GROW YOUR OWN FOOD WITH DIRTY NAILS MARCH, 5TH WEEK TENDING GLOBE ARTICHOKES This week Dirty Nails has been giving his over-wintering globe artichokes some tender loving care. Having defeated the worst of the weather aided by a thick leaf and bracken mulch (horticultural fleece is fine, too), they are growing strongly again. With an ever-present ear towards the weather forecast, Dirty Nails has raked the frost-proof protection away and consigned it to his compost heap. He has also stripped off a number of tatty outside leaves that were browning or wilted. Each of these plants looks fresh and vibrant, sporting lush crowns of silvery-green leaves.

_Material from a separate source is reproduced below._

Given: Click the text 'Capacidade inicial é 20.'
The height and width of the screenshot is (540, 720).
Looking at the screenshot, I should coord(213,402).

PLANTING FIGS Late March or April is an ideal time for planting fig trees. Dirty Nails has been doing just that this week, although for maximum fruit production it is not quite so simple as plonking a healthy young specimen in the soil and watering. If planted like that, figs are apt to throw out considerable growth of limbs and leaves but not a lot in the way of fruit. To concentrate the tree’s energy in to reproducing (fruiting), it is essential to restrict the root-run. Figs also relish plenty of warm sunshine to ripen the young fruit-bearing wood, so Dirty Nails is growing his as a fan-trained specimen basking against a south-west facing shed wall. Brown Turkey is an excellent variety which will produce succulent brownish-purple fruit ripening during August and September.

The planting-pit should ideally be 5 feet (1½ metres) long and 3 feet (90 cm) wide and deep. Because of the position of permanent paths on his veg plot, Dirty Nails has had to adjust his hole to make it longer and thinner. He has lined the pit bottom with two over-lapping layers of roof slates, and a further 6 inches (15 cm) of rubble to aid good drainage. The sides are lined with corrugated iron sheets, and the pit ends with thick wooden board-walks. Whilst replacing the excavated soil, he has trodden it all down at regular intervals to make it firm and solid throughout.

The young fig, as always sourced from a reliable and knowledgeable nursery, should be planted in a hole large enough to accommodate the spread-out roots and deep enough to ensure that the soil level aligns with the soil mark on the stem. Having worked the growing medium in amongst the roots with his fingers, Dirty Nails treads it firm.

Figs are thirsty, especially in late spring and early summer, so need to be watered well during this time. For the first season after planting, fertilisers and manures should be avoided whilst the tree establishes itself.

EXTRACTS FROM DIRTY NAILS’ JOURNAL CRACKING UP “Emergent grass creates a soft carpet of green on the arable where Cole Street meets St. James’ Common. By the tumbledown barn, clayey surface soil dries daily, contracting and cracking, a maze of enlarging fissures defining the fault lines, like a map gone crazy. Where I walked with wellies calf-deep in mud in the youth of this month, now I travel in shoes and gather barely a clod. It has been cold and dry for nigh on three weeks now, barely a drop of rain save a few fleeting, apologetic flutterings of snow a few days previous.

“And still the trees suck up vast quantities of water to power their immense, god-like forms and functions, even now developing billions of leaves and flowers within loosening scaly buds. The pink dotted pimples on thorny twigs of hawthorn promise a magical display of scented blooms come May, a crucial source of sustenance for the busy horde of insects that will emerge, seemingly from nothing, and be on the wing at that time in the future.

“We need rain to turn the mud back into a soft textured medium ideal for the house martins that will be using it for nest building soon. In a few short days, rooks will have hungry and demanding nestlings to feed. The fields, caked hard and unforgiving, will be of no use to them if they cannot thrust those great dagger-like, grub-catching beaks of theirs into the moist earth and extract essential food for youngsters.

“Right now, the rookery by the prison is a-throb and a-heave with the breeding season in full swing, and great oaks that stud the pastoral hedges hereabouts carry their share of active nests too. But rooks don’t lay eggs and raise their babies in spring for no reason. The ingredients of warmth, wetness, increasing light, and burgeoning life are intimately tied in to their breeding success. And they need water, that most important and precious commodity on which all life depends, conspicuous by its current absence, as the cracking fields and crispy husks of muck-spread farmyard manure on pasture up towards Foyle Hill testify.”